» Required work:
Rewrite everything from "Task: Open the" down to "Action: 239,787" in the records below, changing "donation link" to "donation button" and keeping all else as it is. Leave the pictures out of your answer.

» Provided material:
◆ ◆ ◆ ◆ ◆
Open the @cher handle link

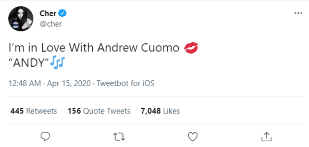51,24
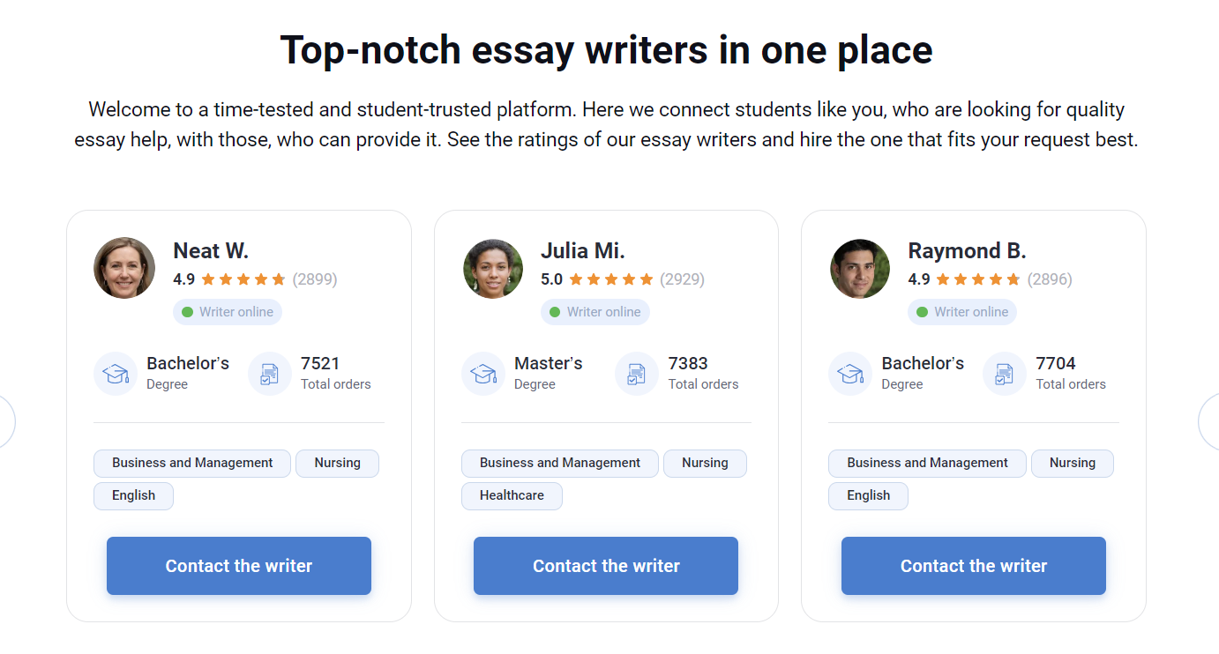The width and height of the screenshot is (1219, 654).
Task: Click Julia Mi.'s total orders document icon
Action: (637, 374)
◆ ◆ ◆ ◆ ◆
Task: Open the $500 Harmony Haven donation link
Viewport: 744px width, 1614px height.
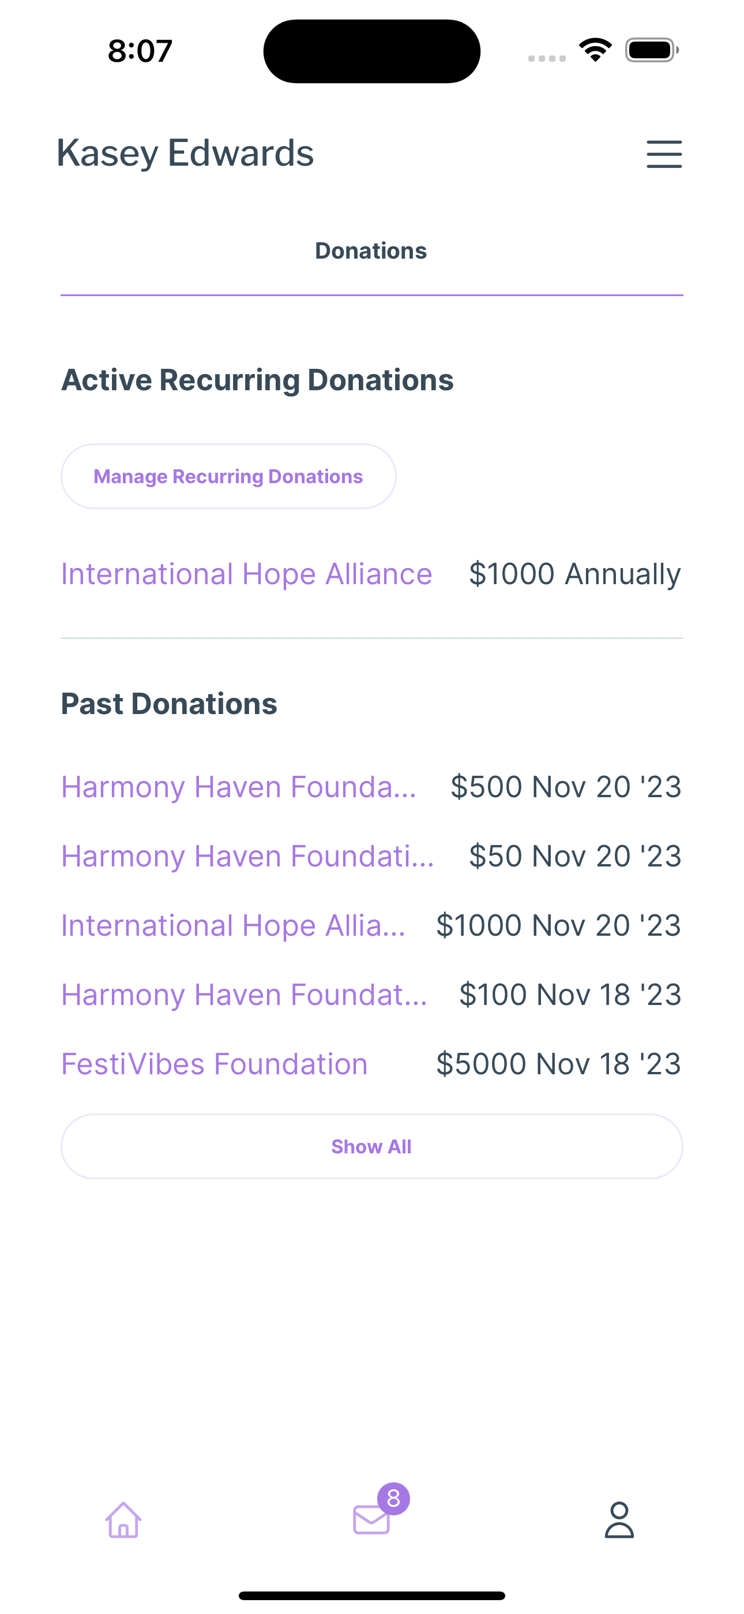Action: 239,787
◆ ◆ ◆ ◆ ◆
» Task solution:
Task: Open the $500 Harmony Haven donation button
Viewport: 744px width, 1614px height.
Action: 239,787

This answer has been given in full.